Bulletproof No More
Pete Hegseth: “I watched that first strike live. As you can imagine at the Department of War, we’ve got a lot of things to do. So I didn’t stick around for the hour to two hours, whatever, where all the sensitive sight exploitation digitally occurs. I moved on to my next meeting. A couple hours later I learned ...”
That was the Secretary of Defense’s attempt, during today’s Cabinet meeting, to distance himself from events he has previously boasted of.
The Wall Street Journal is reporting that Hegseth was the TEA for the operation. TEA stands for Target Engagement Authority and refers to the person in the chain of command with the authority to approve the use of force and fire upon a target. The TEA can also stop the action—for instance, giving an order to hold fire to prevent a war crime from being committed. There is always a specific commander with this responsibility, and the WSJ says that here that it was the Secretary. If the reporting is correct, that makes the claim that he was too busy to “stick around” for the first use of lethal force in the Trump administration’s self-proclaimed war on narcoterrorism tough to believe.

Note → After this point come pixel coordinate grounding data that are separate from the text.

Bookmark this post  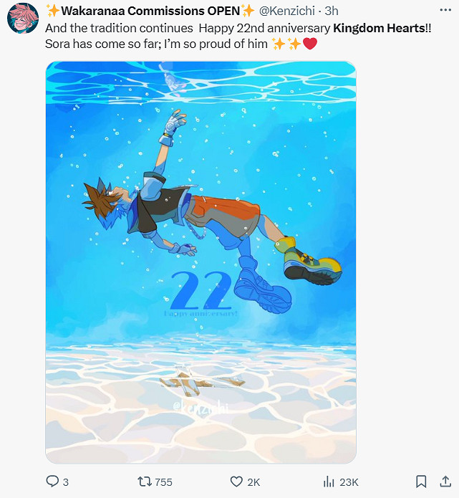421,482
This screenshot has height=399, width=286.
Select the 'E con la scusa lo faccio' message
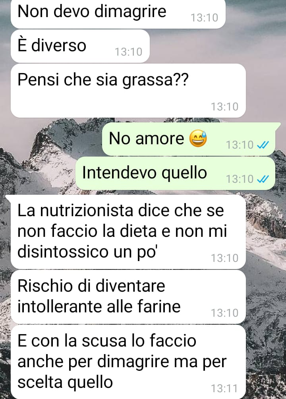128,362
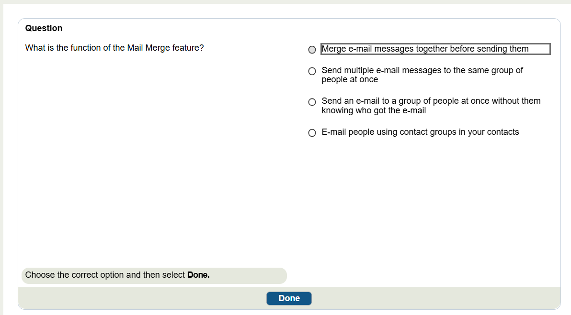Click the text "Merge e-mail messages together before sending"
This screenshot has height=315, width=571.
click(x=436, y=49)
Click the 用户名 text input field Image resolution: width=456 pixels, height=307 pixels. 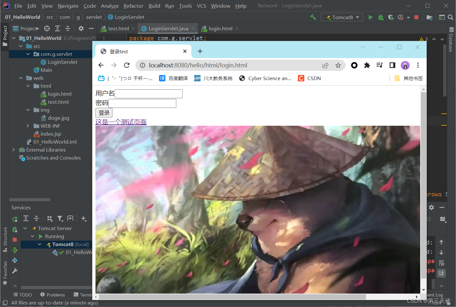click(148, 94)
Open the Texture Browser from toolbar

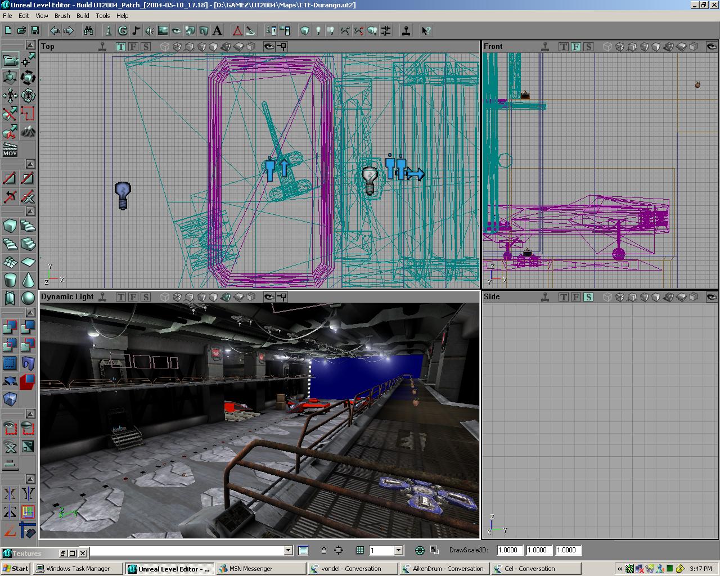coord(163,30)

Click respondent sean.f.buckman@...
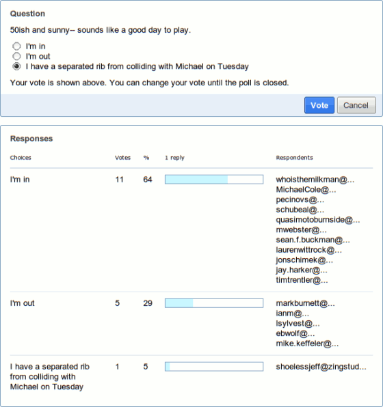pyautogui.click(x=313, y=240)
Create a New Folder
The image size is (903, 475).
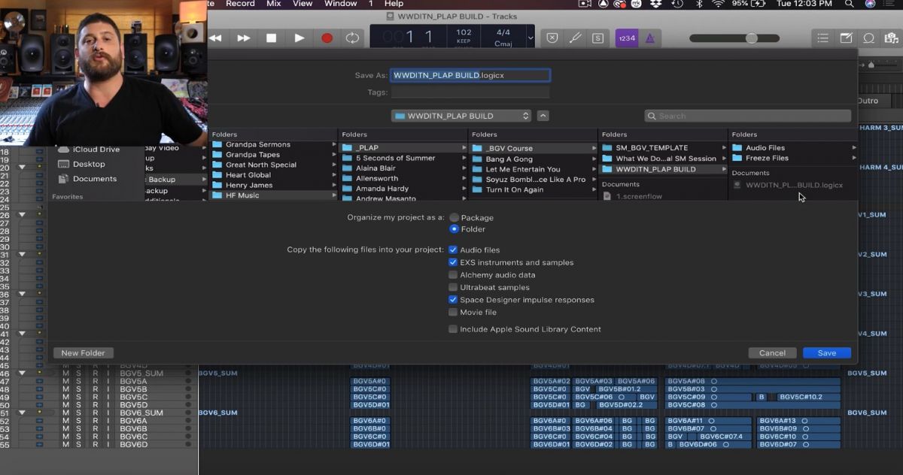82,352
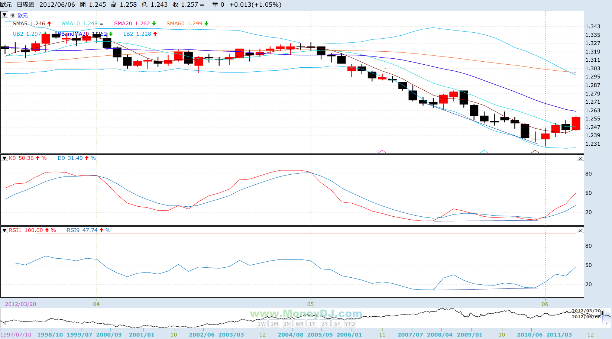Expand the K9/D9 panel dropdown arrow

click(4, 158)
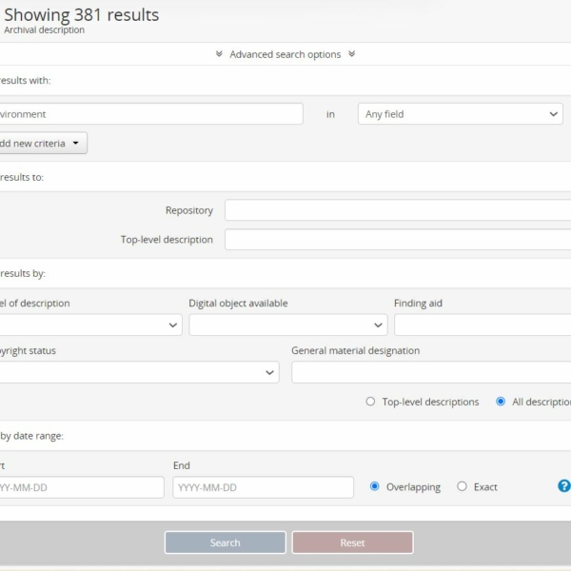571x571 pixels.
Task: Select the All descriptions radio button
Action: pos(501,402)
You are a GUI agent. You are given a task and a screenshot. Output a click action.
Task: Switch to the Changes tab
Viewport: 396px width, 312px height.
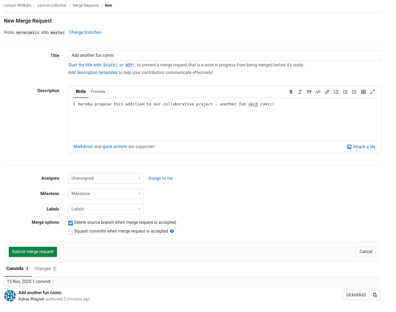[45, 269]
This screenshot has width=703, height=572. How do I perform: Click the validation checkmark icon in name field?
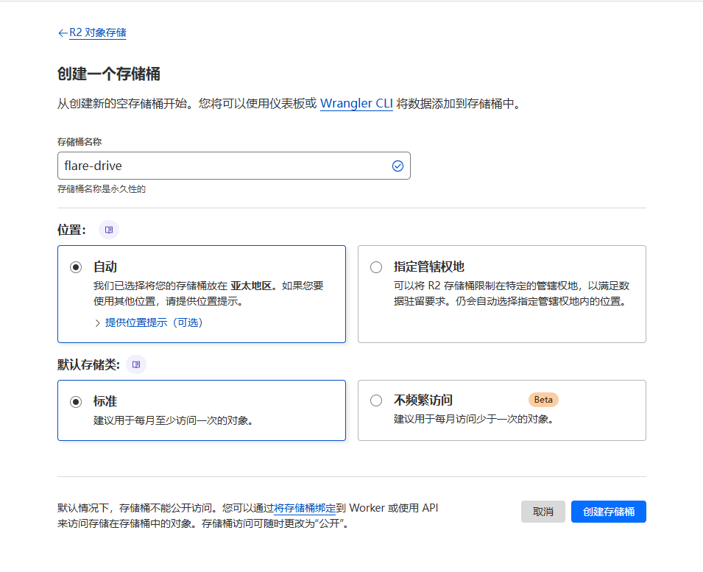(x=398, y=166)
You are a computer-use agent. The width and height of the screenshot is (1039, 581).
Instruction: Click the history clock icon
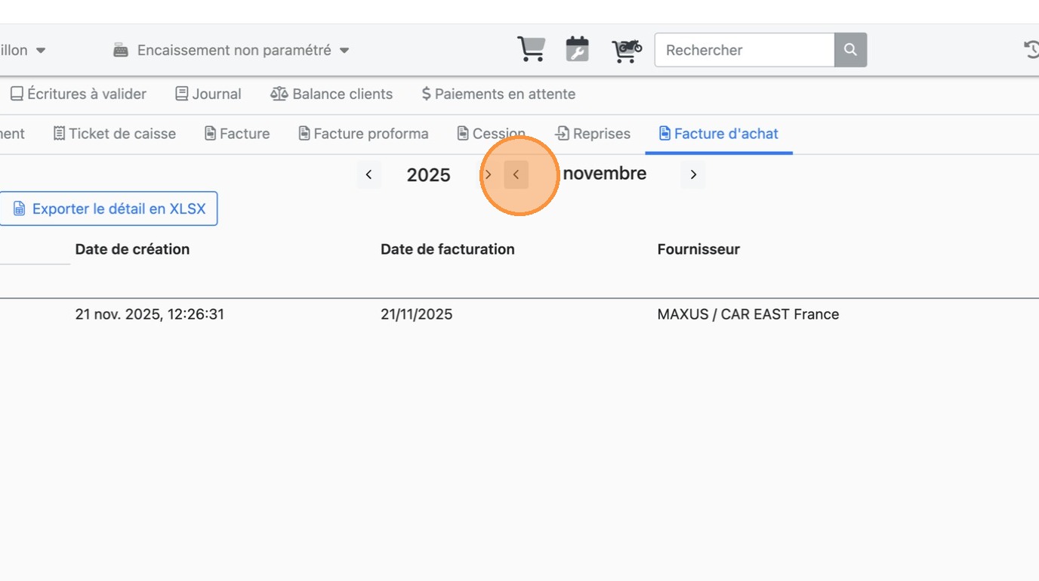(1031, 50)
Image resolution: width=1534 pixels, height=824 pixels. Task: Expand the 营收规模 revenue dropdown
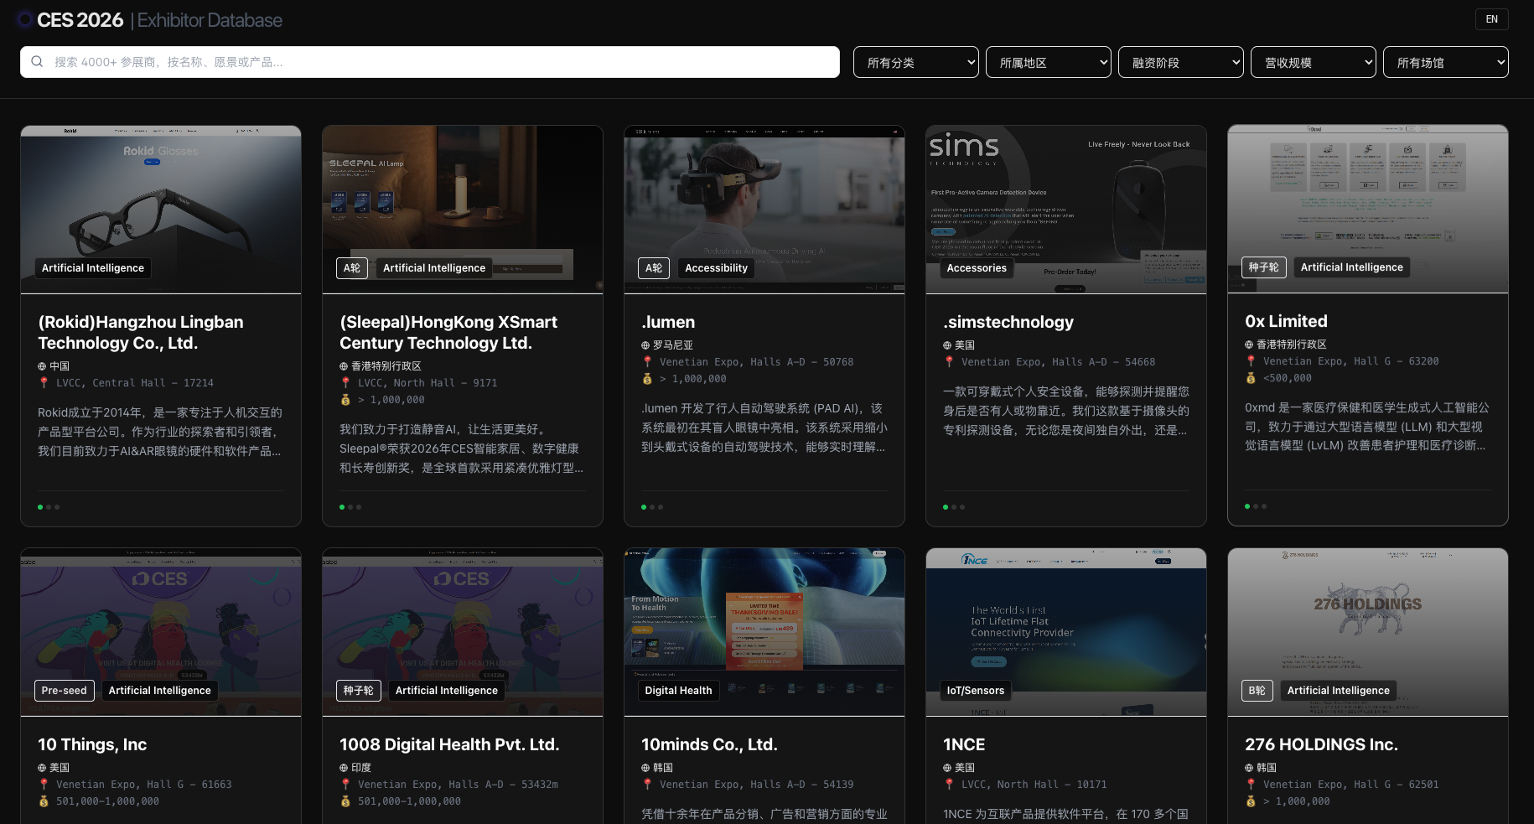pyautogui.click(x=1313, y=62)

In an Op Ed on Tuesday, titled “Shooting The Wounded On Drug Boats,” the Editorial Board at the conservative leaning Journal weighed in to say “The charge of deliberately killing the defenseless is serious enough to warrant a close look from Congress. That includes Mr. Hegseth giving an account under oath. The Administration so far seems to think it can ride out the story with ritual denunciations of the media.”
Conservative columnist George Will, writing in The Washington Post, did not mince words. Hegseth, he wrote, “seems to be a war criminal.”
While experts debate whether the original “kill order” The Washington Post says Hegseth delivered ahead of the strike, directing that everyone on the boat should be killed, was legal or not, it’s clear that the “double tap,” the order to kill the two survivors of the first strike, was not. If we were at war, it was a war crime. If we were not, it was murder. We discussed this in the immediate wake of the Post’s report: The Moment To Pick A Side Has Come.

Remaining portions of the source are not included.